In Frankreich, Heimat der Gastronomie, wird keine Gebühr für une carafe d’eau erhoben. Gastronomen sind dort per Gesetz verpflichtet, ihren Gästen kostenlos Leitungswasser zur Verfügung zu stellen. In den USA bieten Restaurants ihren Gästen Wasser mit Eis sogar automatisch an, ohne dass sie danach fragen müssen.
Und als wir in London einmal ein Restaurant besuchten, stand bereits eine Karaffe Leitungswasser mit Eis, Minze und Limettenscheiben kostenlos auf jedem Tisch. So haben die Kellner weniger Arbeit und die Gäste können sich schon bedienen, während sie auf die Kellner oder auf das Essen warten. Wie schaffen es Restaurants in diesen Ländern, Wasser kostenlos anzubieten und trotzdem wirtschaftlich zu bleiben?
Koexistenz möglich
Vielleicht hilft ein Blick nach Deutschland, wo es durchaus Gastronomen gibt, die keine Scheu davor haben, ihre Gäste mit kostenlosem Trinkwasser zu versorgen. So etwa Peter Frühsammer, Inhaber des Frühsammers Restaurant in Berlin, der sowohl kostenloses, gefiltertes Leitungswasser als auch kostenpflichtiges Mineralwasser anbietet. Mineralwasser und kostenloses Leitungswasser können somit sehr wohl nebeneinander existieren. Denn Gäste, die lieber Mineralwasser trinken, soll und wird es immer geben.

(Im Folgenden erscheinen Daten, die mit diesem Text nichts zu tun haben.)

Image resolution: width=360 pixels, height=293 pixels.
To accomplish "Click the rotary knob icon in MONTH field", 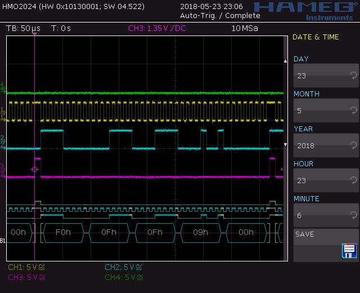I will [x=353, y=110].
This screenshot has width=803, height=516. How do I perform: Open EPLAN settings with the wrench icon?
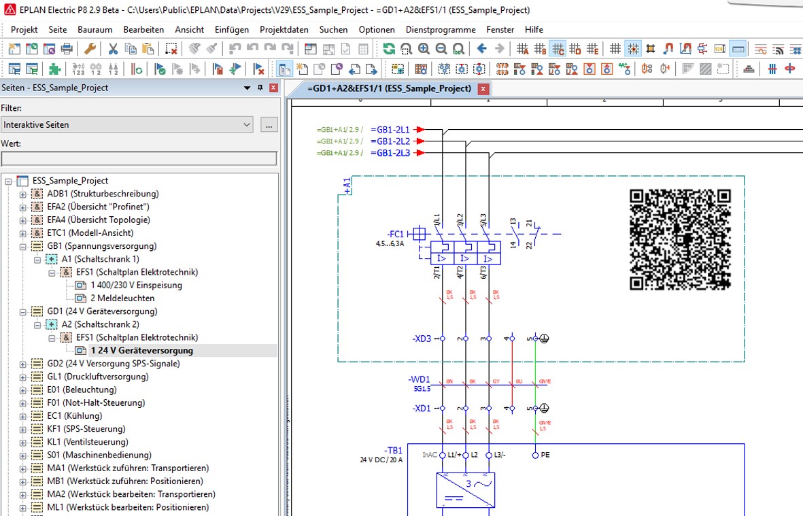90,49
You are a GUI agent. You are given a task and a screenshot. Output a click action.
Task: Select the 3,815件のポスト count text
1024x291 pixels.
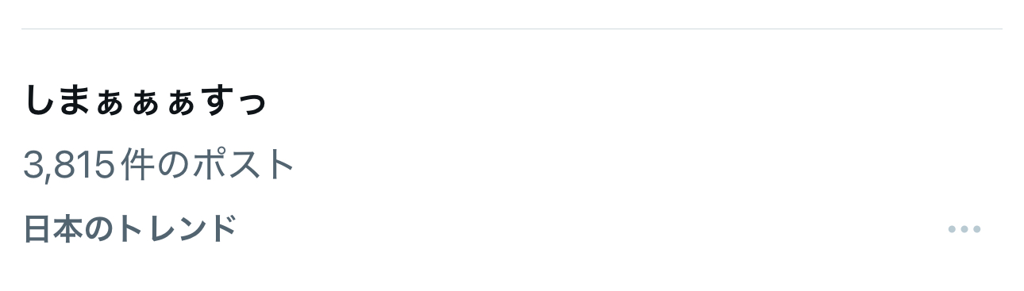tap(160, 165)
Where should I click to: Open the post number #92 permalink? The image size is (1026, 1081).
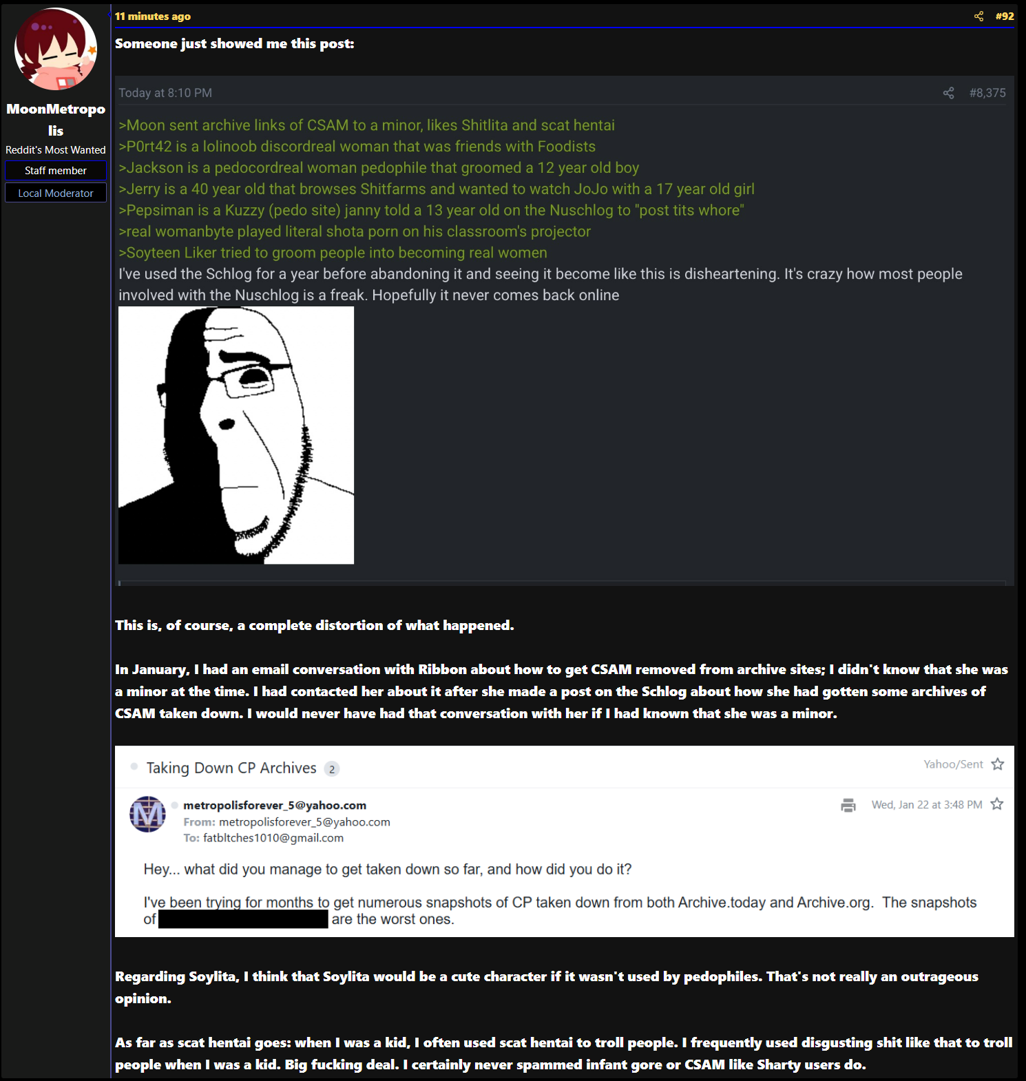pyautogui.click(x=1005, y=16)
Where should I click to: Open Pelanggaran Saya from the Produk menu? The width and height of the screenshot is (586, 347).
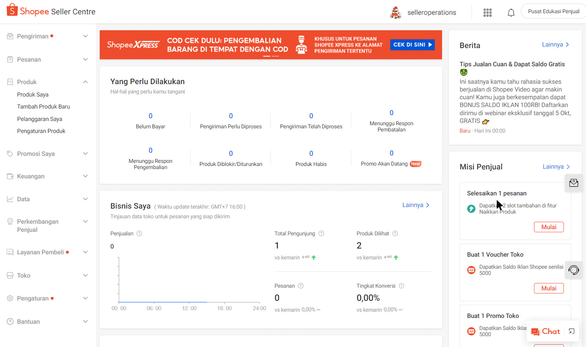[40, 119]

Kostenloses Leitungswasser kann sogar mehr Umsatz bringen, indem es den Konsum anregt, wenn Gäste sich besser betreut fühlen. Selbst wer Leitungswasser trinkt, konsumiert oft mehr andere Lebensmittel und Getränke.

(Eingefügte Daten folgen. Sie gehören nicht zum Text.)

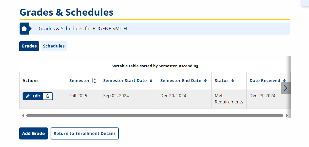
Task: Click the Semester column header text
Action: pos(80,81)
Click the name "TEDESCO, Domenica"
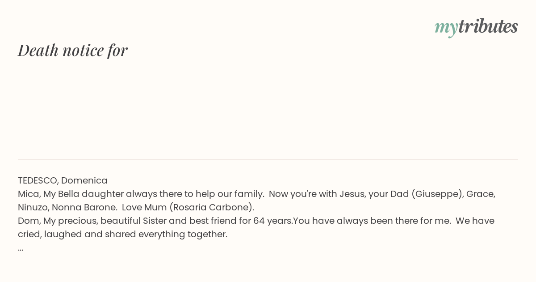 [63, 180]
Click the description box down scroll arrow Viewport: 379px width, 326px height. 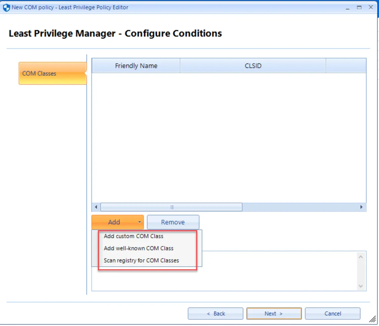pyautogui.click(x=361, y=285)
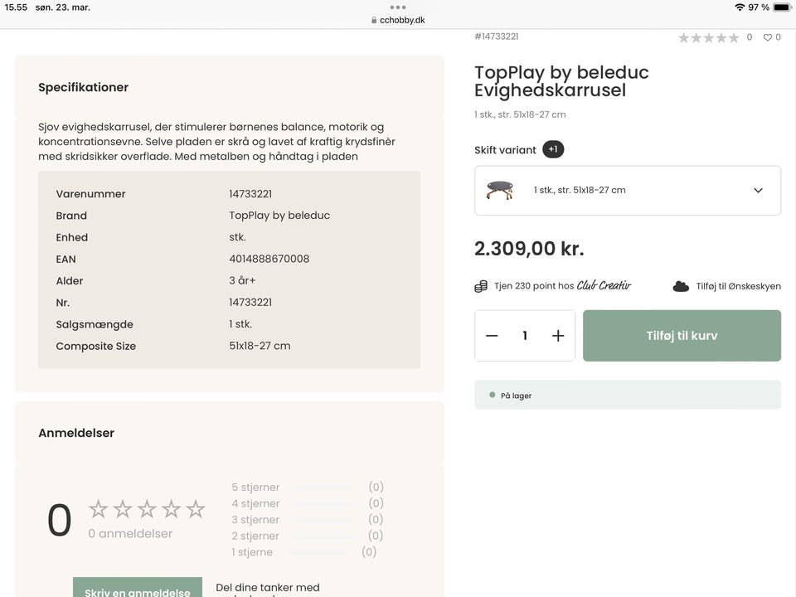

Gastfreundschaft für die Kundenbindung
Das Verweigern von kostenlosem Leitungswasser hingegen zeugt von einer “bedingten Gastfreundschaft”. Unter dieser Art der Gastfreundschaft versteht der französische Philosoph Jacques Derrida eine von einer Vielzahl an Einschränkungen gekennzeichnete Gastfreundschaft.

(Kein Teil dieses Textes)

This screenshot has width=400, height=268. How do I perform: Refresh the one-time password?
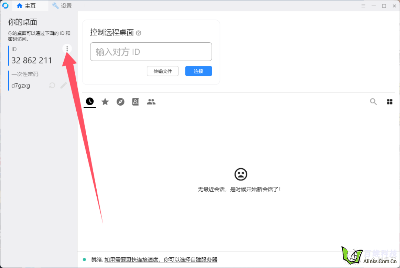[x=52, y=85]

Kostenloses Leitungswasser als Service-Angebot wird von den Gästen geschätzt. Sie fühlen sich wohler. „Denn geht’s denen gut, kommen die wieder!“ summiert Peter Frühsammer. Somit führt die Einführung kostenlosen Leitungswassers auch langfristig zu mehr Umsatz durch ein neues Verständnis von Gastfreundschaft.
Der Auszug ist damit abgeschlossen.